Some of the following exercises will ask you to make further edits to collate.py.

10.6.1 Set the logging level

Define a new command line flag for collate.py called --verbose (or -v) that changes the logging level from WARNING (the default) to DEBUG (the noisiest level).

Hint: the following command changes the logging level to DEBUG:

logging.basicConfig(level=logging.DEBUG)

Once finished, running collate.py with and without the -v flag should produce the following output:

$ python bin/collate.py results/dracula.csv results/moby_dick.csv -n 5
the,22559
and,12306
of,10446
to,9192
a,7629
$ python bin/collate.py results/dracula.csv results/moby_dick.csv -n 5 -v
INFO:root:Processing files...
DEBUG:root:Reading in results/dracula.csv...
DEBUG:root:Computing word counts...
DEBUG:root:Reading in results/moby_dick.csv...
DEBUG:root:Computing word counts...
the,22559
and,12306
of,10446
to,9192
a,7629

10.6.2 Send the logging output to file

In Exercise 10.6.1, logging information is printed to the screen when the verbose flag is activated. This is problematic if we want to re-direct the output from collate.py to a CSV file, because the logging information will appear in the CSV file as well as the words and their counts.

  1. Edit collate.py so that the logging information is sent to a log file called collate.log instead. (HINT: logging.basicConfig has an argument called filename.)

  2. Create a new command line option -l or --logfile so that the user can specify a different name for the log file if they don’t like the default name of collate.log.

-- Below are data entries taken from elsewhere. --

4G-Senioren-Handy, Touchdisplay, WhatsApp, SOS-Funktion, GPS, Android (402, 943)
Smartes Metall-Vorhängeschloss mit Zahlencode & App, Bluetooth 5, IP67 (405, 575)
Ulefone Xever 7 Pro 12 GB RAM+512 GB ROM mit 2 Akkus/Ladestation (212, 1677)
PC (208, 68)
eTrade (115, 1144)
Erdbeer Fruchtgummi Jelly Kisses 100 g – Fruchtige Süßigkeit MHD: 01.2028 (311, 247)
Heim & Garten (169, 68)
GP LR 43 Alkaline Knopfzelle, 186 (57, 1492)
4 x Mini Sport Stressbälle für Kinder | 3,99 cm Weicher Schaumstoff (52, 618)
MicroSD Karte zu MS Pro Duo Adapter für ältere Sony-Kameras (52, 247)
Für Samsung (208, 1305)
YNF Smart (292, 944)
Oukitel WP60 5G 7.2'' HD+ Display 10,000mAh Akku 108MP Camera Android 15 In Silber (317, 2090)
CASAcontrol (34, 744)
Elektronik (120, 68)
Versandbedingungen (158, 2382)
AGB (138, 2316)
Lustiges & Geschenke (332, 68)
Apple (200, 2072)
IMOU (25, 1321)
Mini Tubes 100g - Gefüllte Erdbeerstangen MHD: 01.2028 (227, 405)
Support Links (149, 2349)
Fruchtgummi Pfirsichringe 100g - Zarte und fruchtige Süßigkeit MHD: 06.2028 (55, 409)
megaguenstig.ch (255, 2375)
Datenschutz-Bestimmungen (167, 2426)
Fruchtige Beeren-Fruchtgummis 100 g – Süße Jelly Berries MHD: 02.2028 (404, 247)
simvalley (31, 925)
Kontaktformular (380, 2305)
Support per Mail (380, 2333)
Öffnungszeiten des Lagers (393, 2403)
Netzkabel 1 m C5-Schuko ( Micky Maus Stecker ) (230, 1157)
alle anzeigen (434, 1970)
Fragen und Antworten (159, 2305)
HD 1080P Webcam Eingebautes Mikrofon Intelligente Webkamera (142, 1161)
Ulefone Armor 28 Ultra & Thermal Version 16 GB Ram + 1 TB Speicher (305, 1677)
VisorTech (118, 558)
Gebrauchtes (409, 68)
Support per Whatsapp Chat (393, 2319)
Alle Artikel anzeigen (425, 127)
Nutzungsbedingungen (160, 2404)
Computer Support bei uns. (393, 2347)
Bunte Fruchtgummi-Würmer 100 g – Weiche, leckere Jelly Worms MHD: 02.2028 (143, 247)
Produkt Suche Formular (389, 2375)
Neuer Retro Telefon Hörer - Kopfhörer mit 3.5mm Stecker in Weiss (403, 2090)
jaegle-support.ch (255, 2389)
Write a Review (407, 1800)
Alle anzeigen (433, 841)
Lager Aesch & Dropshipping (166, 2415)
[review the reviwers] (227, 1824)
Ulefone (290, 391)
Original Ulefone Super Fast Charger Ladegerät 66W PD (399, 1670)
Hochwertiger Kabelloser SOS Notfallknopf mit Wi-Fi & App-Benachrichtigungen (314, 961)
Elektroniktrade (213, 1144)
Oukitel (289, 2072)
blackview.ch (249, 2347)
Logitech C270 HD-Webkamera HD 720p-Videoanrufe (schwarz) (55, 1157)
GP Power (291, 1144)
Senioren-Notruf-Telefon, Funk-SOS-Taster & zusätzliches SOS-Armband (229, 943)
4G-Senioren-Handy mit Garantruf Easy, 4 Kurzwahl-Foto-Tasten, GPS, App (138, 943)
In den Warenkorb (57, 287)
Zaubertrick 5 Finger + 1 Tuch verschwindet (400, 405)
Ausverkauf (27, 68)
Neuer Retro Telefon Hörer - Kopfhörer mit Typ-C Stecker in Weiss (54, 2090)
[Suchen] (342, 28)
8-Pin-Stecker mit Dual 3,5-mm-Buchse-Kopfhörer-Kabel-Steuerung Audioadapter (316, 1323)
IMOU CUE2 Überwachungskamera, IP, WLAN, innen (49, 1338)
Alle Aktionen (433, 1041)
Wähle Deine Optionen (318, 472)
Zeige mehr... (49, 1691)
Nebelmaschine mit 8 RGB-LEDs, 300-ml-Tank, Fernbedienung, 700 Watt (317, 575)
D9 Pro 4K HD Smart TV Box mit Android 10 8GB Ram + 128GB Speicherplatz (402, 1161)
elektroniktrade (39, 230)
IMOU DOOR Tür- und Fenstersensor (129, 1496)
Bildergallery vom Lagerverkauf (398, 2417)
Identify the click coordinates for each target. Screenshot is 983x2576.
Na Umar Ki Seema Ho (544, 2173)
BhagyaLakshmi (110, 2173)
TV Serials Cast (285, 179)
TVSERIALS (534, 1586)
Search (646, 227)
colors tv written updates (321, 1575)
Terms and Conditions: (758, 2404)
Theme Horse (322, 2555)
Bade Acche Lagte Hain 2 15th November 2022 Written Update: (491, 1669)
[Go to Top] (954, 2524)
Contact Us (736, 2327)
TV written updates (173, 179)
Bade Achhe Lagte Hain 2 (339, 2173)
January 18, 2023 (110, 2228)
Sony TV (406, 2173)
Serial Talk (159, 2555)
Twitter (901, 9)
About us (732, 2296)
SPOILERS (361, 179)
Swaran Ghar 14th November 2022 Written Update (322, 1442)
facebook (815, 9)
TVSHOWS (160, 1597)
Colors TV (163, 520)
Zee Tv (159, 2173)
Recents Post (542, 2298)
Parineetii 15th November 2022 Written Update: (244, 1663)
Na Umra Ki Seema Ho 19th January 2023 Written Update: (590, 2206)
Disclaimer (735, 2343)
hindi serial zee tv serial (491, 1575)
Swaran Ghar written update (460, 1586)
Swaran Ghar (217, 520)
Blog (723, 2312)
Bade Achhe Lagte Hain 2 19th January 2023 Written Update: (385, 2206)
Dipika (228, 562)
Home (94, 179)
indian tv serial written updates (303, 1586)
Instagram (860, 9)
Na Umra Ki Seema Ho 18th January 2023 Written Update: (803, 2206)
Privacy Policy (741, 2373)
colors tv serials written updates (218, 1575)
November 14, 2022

10.6.3 Handling exceptions

  1. Modify the script collate.py so that it catches any exceptions that are raised when it tries to open files and records them in the log file. When you are finished, the program should collate all the files it can rather than halting as soon as it encounters a problem.
  2. Modify your first solution to handle nonexistent files and permission problems separately.

10.6.4 Error catalogs

In Section 10.3 we started to define an error catalog called ERROR_MESSAGES.

  1. Read Appendix K.1 and explain why we have used capital letters for the name of the catalog.
  2. Python has three ways to format strings: the % operator, the str.format method, and f-strings (where the “f” stands for “format”). Look up the documentation for each and explain why we have to use str.format rather than f-strings for formatting error messages in our catalog/lookup table.
  3. There’s a good chance we will eventually want to use the error messages we’ve defined in other scripts besides collate.py. To avoid duplication, move ERROR_MESSAGES to the utilities module that was first created in Section 4.8.

10.6.5 Tracebacks

Run the following code:

try:
    1/0
except Exception as e:
    help(e.__traceback__)
  1. What kind of object is e.__traceback__?
  2. What useful information can you get from it?

10.7 Key Points

  • Signal errors by raising exceptions.
  • Use try/except blocks to catch and handle exceptions.
  • Python organizes its standard exceptions in a hierarchy so that programs can catch and handle them selectively.
  • “Throw low, catch high”, i.e., raise exceptions immediately but handle them at a higher level.
  • Write error messages that help users figure out what to do to fix the problem.
  • Store error messages in a lookup table to ensure consistency.
  • Use a logging framework instead of print statements to report program activity.
  • Separate logging messages into DEBUG, INFO, WARNING, ERROR, and CRITICAL levels.
  • Use logging.basicConfig to define basic logging parameters.